Article ID Journal Published Year Pages File Type
5716032 Diagnostic Histopathology 2017 7 Pages PDF
Abstract
IgA dominant postinfectious glomerulonephritis (PIGN) is a disease of adults, frequently diabetic. While idiopathic IgA commonly presents as a hematuric disease triggered by infection (synpharyngitic IgA for example, occurring 1-2 days after pharyngitis), IgA dominant PIGN typically occurs weeks or months after infection and presents with acute kidney injury, hematuria and proteinuria. Pathologically, the renal biopsy shows variable light microscopic findings ranging from diffuse proliferative glomerulonephritis to mesangial hypercellularity, dominant or co-dominant IgA deposits by immunofluorescence, and frequently but not always, subepithelial “hump”-shaped electron dense deposits. Some cases mimic vasculitis and have positive ANCA serology.
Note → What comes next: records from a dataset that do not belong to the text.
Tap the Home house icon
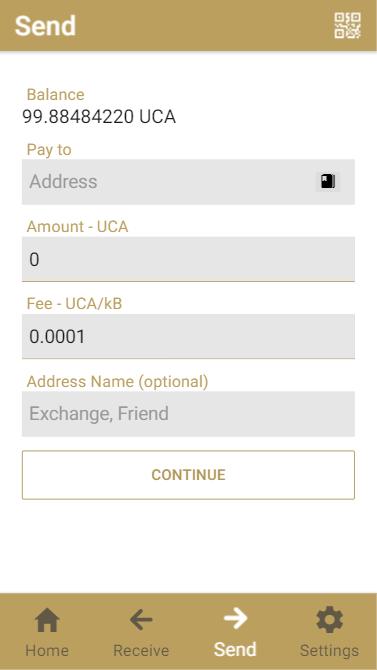 click(x=47, y=620)
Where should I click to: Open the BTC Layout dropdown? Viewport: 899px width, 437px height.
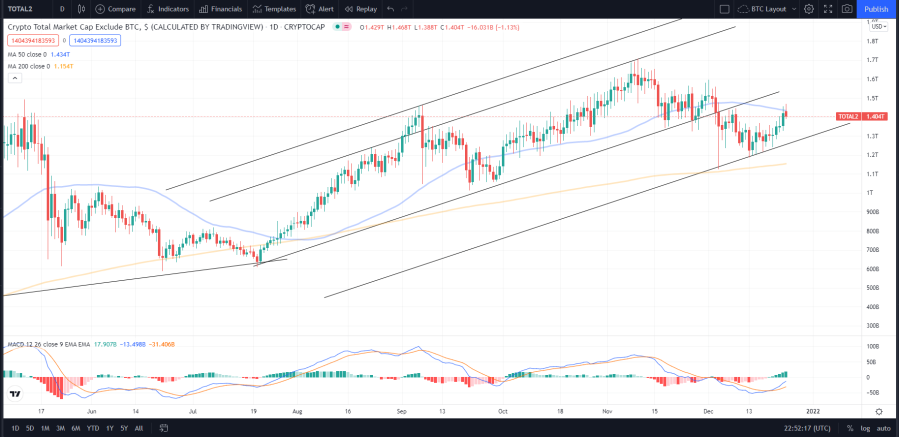pyautogui.click(x=767, y=9)
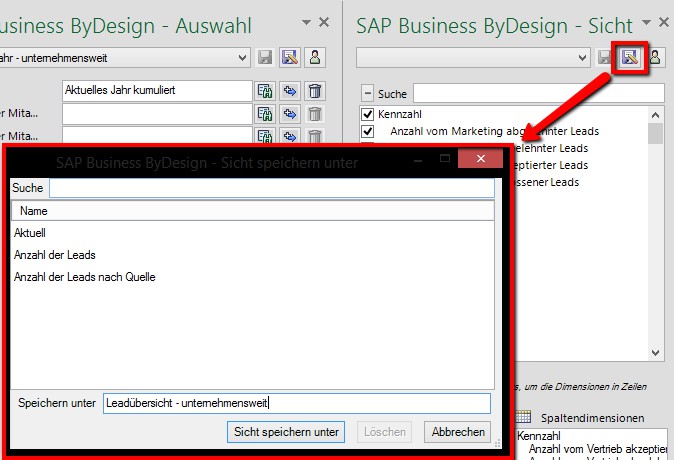The width and height of the screenshot is (674, 460).
Task: Click the 'Speichern unter' name input field
Action: [x=296, y=403]
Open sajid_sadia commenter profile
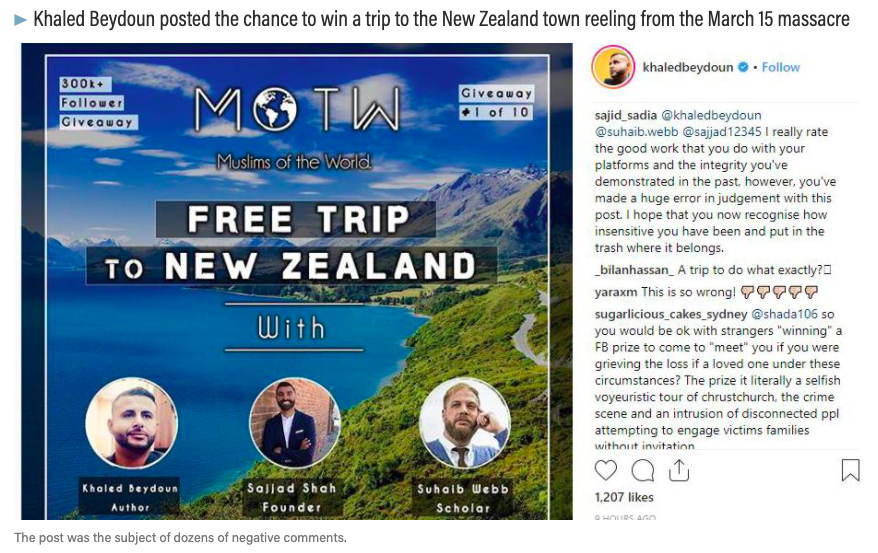The image size is (878, 553). [x=626, y=116]
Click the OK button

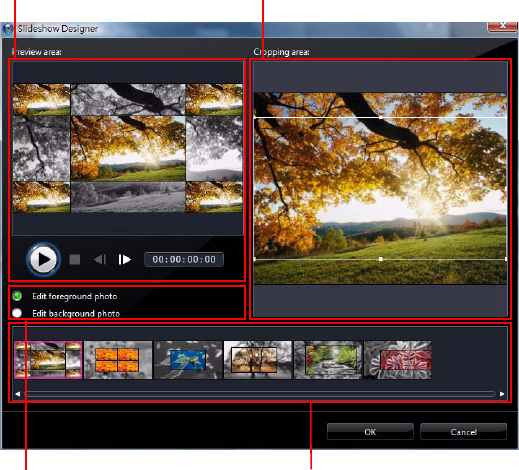tap(370, 432)
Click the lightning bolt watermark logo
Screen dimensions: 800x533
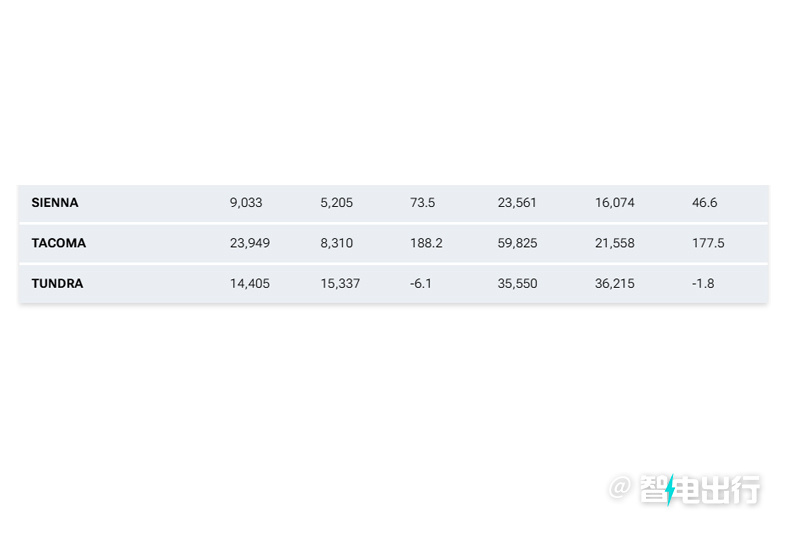[670, 490]
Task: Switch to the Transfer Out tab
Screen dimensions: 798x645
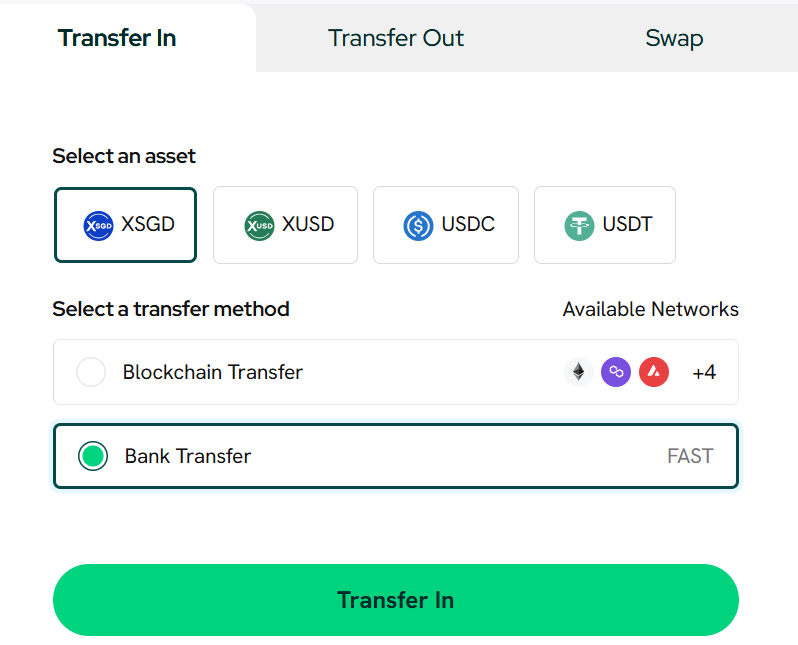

The majority of cases are associated with Staphylococcal infections, often methicillin resistant (MRSA). In the last few years, infections other than Staphylococcus were identified as a cause of IgA PIGN leading some authors to use the term “infection related” IgA dominant PIGN. It is the aim of this review to discuss the salient clinical and pathologic features of IgA dominant PIGN and present the disease spectrum based on the recent literature and our own experience. Proposed pathophysiology and diagnostic criteria are discussed.